REQUIRED TASK: Gather every line of the rows below that contains the word "This", and list those lines.

═══ MATERIAL PROVIDED

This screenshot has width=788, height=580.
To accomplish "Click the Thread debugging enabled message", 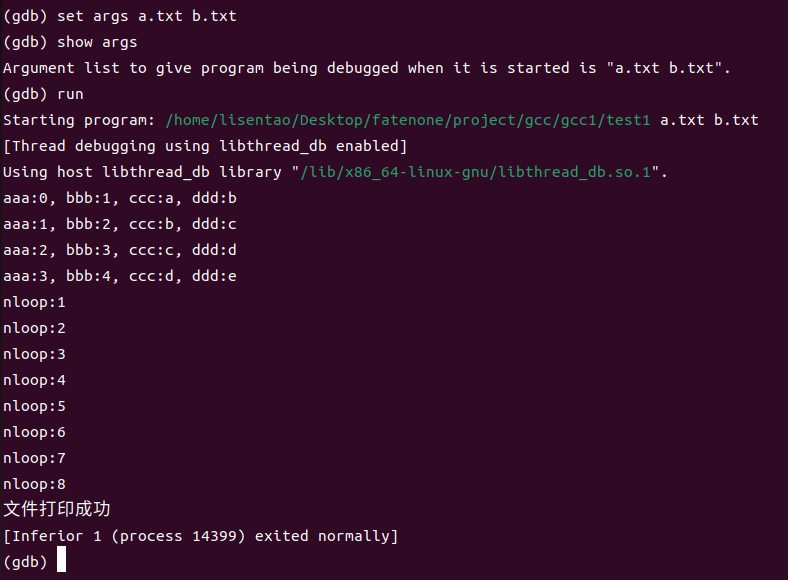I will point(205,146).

══════
═══ MATERIAL PROVIDED

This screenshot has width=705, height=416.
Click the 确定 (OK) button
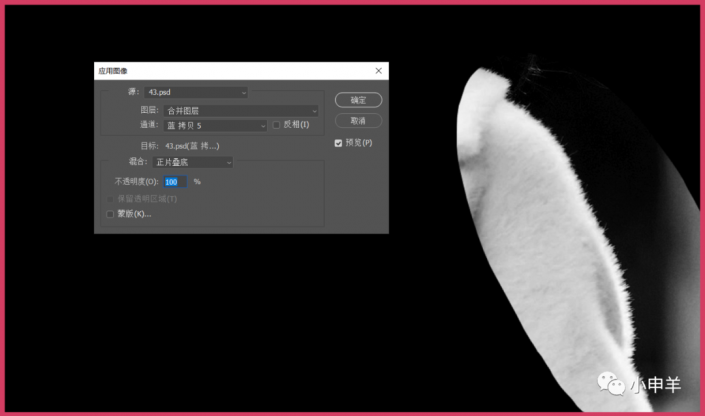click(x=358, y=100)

══════

TASK RESULT:
This screenshot has width=788, height=580.
This screenshot has width=705, height=416.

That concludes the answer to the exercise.